Teks yang Diberikan:
Keserakahan Perbankan
-Ilustrasi: Reza Alfian Maulana-Harian Disway-
BANK-BANK besar mencatat lonjakan laba fantastis pada semester I 2022. Bank BRI mencatat kenaikan laba 98,38 persen menjadi Rp 24,56 triliun dalam enam bulan. Laba bersih Bank Mandiri juga melonjak 61,7 persen (Rp 20,2 triliun). Begitu juga BCA dan BNI yang laba bersihnya naik 24,9 persen dan 75 persen. Hingga semester I, laba BCA mencapai Rp 18 triliun dan BNI Rp 8,8 triliun.
Dari kacamata bisnis, lonjakan laba itu menunjukkan bahwa sektor perbankan telah pulih setelah dua tahun dihantam pandemi. Kinerja dari sisi aset, dana pihak ketiga (DPK), kredit, hingga pembiayaan bermasalah (NPL) menunjukkan peningkatan luar biasa. Bahkan, lebih baik jika dibandingkan dengan sebelum pandemi Covid-19.
Bagi bank-bank BUMN, kinerja itu juga menunjukkan keberhasilan transformasi dari proses bisnis hingga digitalisasi. Bank-bank BUMN memiliki ceruk pasar sendiri dan tidak berebut pasar secara langsung karena memiliki segmen sendiri-sendiri. Jadinya, bank-bank BUMN juga lebih efisien sehingga berdampak pada laba bersih yang meningkat signifikan.
Menteri BUMN Erick Tohir memang melakukan refocusing bank-bank Himbara. BRI, misalnya, fokus pada pembiayaan UMKM dan masyarakat perdesaan. Bank Mandiri menggarap sektor korporat dan BNI pada pasar internasional dengan fokus pada diaspora dan sektor ekspor-impor. Sementara itu, BTN fokus pada pasar yang sangat dikuasainya, sektor perumahan.
Dengan keberhasilan tersebut, tentu negara berharap bisa memperoleh dividen dari bank-bank BUMN yang jauh lebih besar daripada tahun lalu. Tahun 2021, kelompok bank BUMN menyumbang dividen Rp 24,56 triliun. Setoran dividen itu akan membantu menutup defisit APBN yang dalam dua tahun ini sangat tinggi akibat pandemi.

Informasi yang Ditampilkan:
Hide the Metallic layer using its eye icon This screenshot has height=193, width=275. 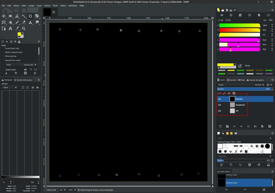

Yang Diminta: Salin kata demi kata bagian teks tentang keserakahan perbankan, dimulai dari "Dari kacamata bisnis, lonjakan" dan berlanjut sampai "yang meningkat signifikan.". Materi ini merupakan bahan tersendiri yang terpisah dari teks.

Jawaban Tertulis:
Dari kacamata bisnis, lonjakan laba itu menunjukkan bahwa sektor perbankan telah pulih setelah dua tahun dihantam pandemi. Kinerja dari sisi aset, dana pihak ketiga (DPK), kredit, hingga pembiayaan bermasalah (NPL) menunjukkan peningkatan luar biasa. Bahkan, lebih baik jika dibandingkan dengan sebelum pandemi Covid-19.
Bagi bank-bank BUMN, kinerja itu juga menunjukkan keberhasilan transformasi dari proses bisnis hingga digitalisasi. Bank-bank BUMN memiliki ceruk pasar sendiri dan tidak berebut pasar secara langsung karena memiliki segmen sendiri-sendiri. Jadinya, bank-bank BUMN juga lebih efisien sehingga berdampak pada laba bersih yang meningkat signifikan.